Pour revenir aux préoccupations que vous avez exprimées, je garde à l'esprit que les droits des peuples autochtones sont protégés par la loi fondamentale du pays, à l'article 35 de la Constitution. Vous avez exprimé votre préoccupation à cause de la façon dont pourraient être interprétées ces définitions, et vous vous demandez si les termes « accords de revendication territoriale » auraient une portée suffisante pour inclure d'autres dispositions ou contrats passés entre la Couronne et les peuples autochtones.
N'êtes-vous pas rassurés par le fait que les droits des peuples autochtones sont protégés par la Constitution et donc que les gouvernements, et si nécessaire les tribunaux, devraient élargir la définition des droits des peuples autochtones aux pêches?

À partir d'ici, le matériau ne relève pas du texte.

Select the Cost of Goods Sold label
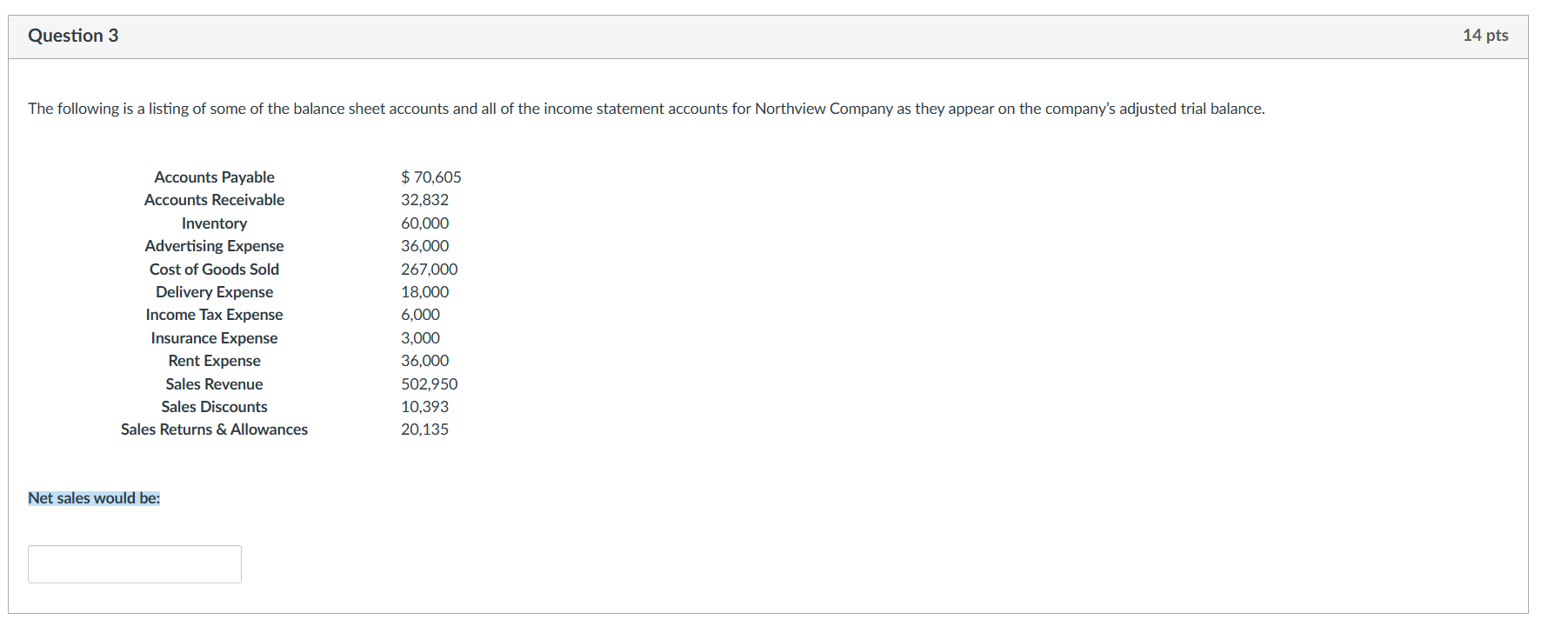Viewport: 1568px width, 626px height. [x=214, y=270]
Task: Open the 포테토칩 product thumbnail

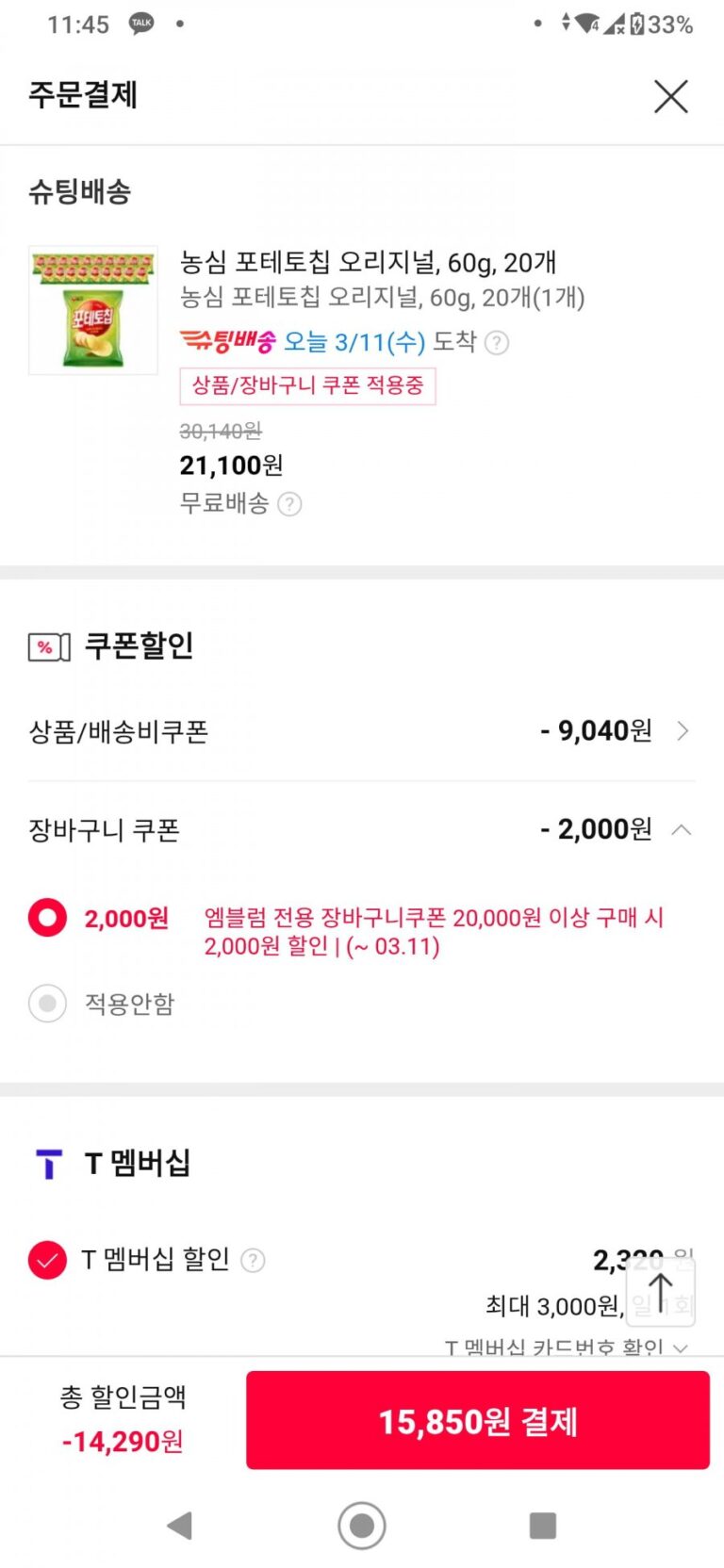Action: (93, 311)
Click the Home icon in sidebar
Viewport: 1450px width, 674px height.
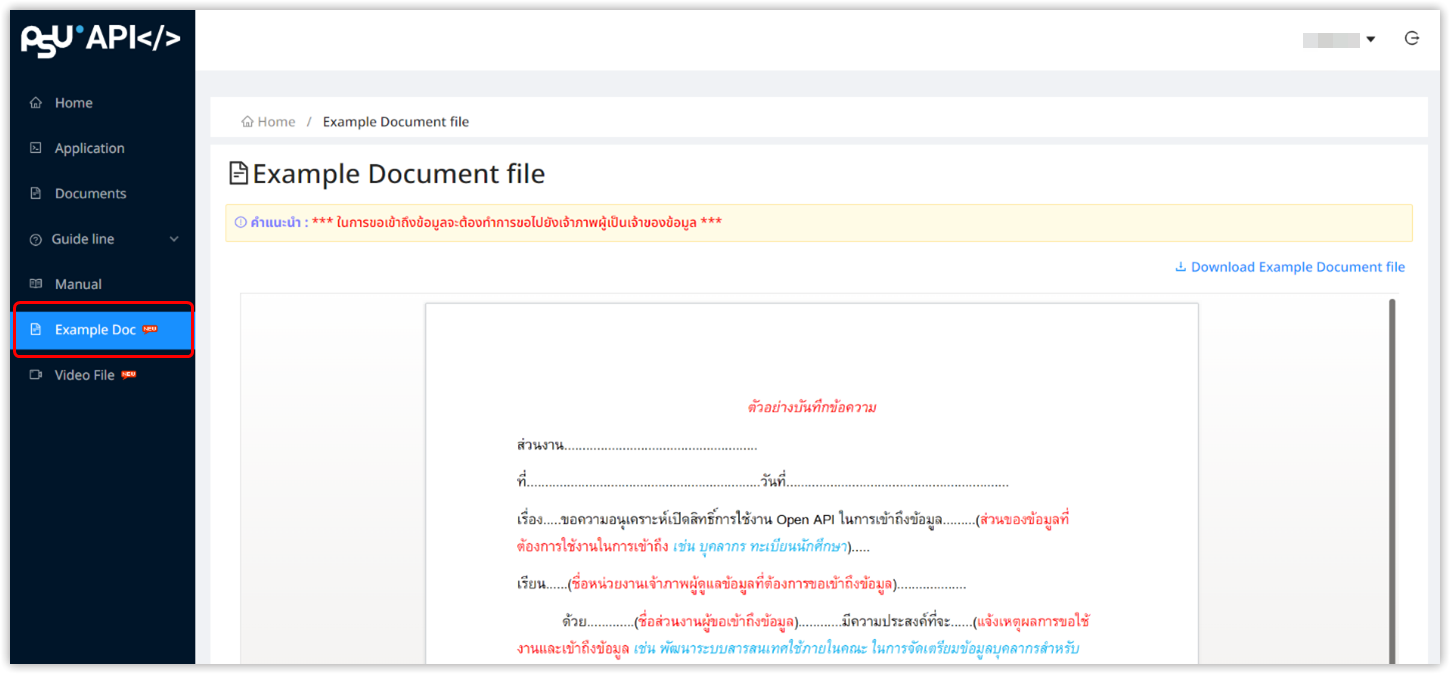click(36, 103)
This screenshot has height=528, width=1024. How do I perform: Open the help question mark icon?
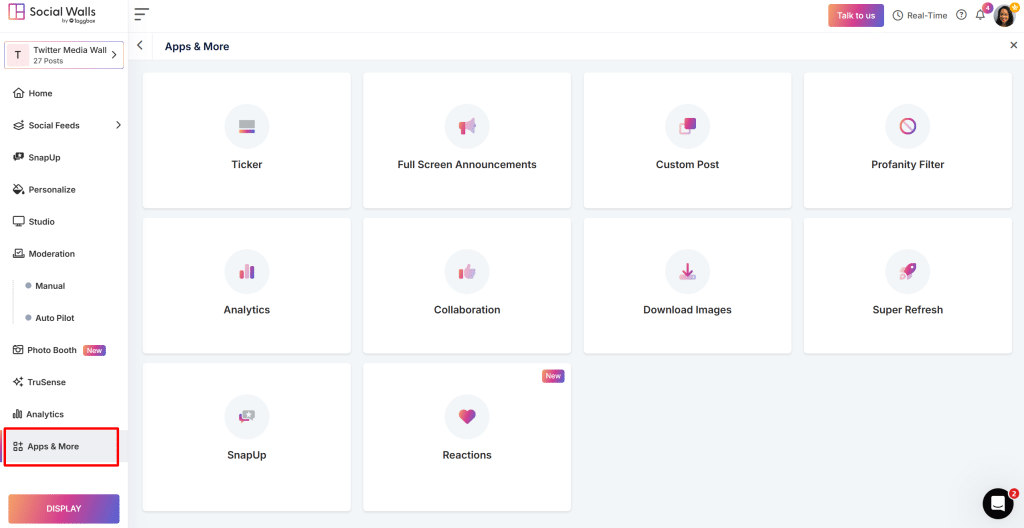coord(961,15)
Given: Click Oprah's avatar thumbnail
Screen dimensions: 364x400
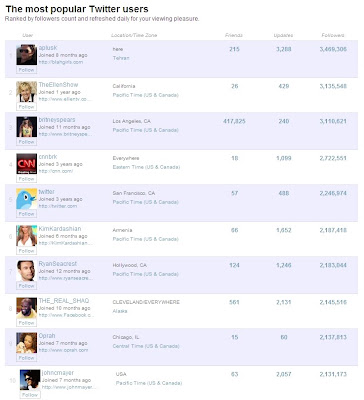Looking at the screenshot, I should pos(27,343).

Mme Mayes : Merci pour votre question, sénateur. Pour ce qui est des différents pourparlers engagés avec les Premières nations au sujet de la protection des droits des peuples autochtones, il y a en effet la Constitution, mais la définition est importante. Il y a différentes dispositions avec les peuples autochtones et ils auraient eu avantage à participer au débat pour s'assurer que ces définitions englobent non seulement ces droits spécifiques qui ont été reconnus par la Cour suprême, mais également ceux qui n'ont pas encore été revendiqués devant les tribunaux.
Il y a toujours des questions non réglées pour ce qui est de la mise en application d'arrêts de la Cour suprême au Canada. Certaines Premières nations ont exprimé leur frustration à ce sujet. Certaines décisions n'ont pas été complètement honorées. On s'inquiète que la définition rentre dans la loi et qu'ensuite le seul recours soit les tribunaux. Il est bien sûr compliqué et très coûteux d'aller devant les tribunaux et de nombreuses Premières nations n'ont pas les ressources pour le faire de toute façon.
Nous aurions aimé un processus en vertu duquel les Premières nations pourraient aider à résoudre les questions en suspens. Je sais que, sur la côte Est, les gens sont en train de négocier un traité et qu'ils parlent notamment de ce qu'une subsistance convenable veut dire. Bien sûr, il y a différents traités en cours de rédaction au pays et ces différentes interprétations auraient pu aider le gouvernement lors de la rédaction de cette loi.
Le président : J'aimerais remercier les témoins. Madame Mayes, monsieur Pujdak et monsieur Mattson, merci d'avoir pris le temps de venir nous présenter vos points de vue. C'est très apprécié.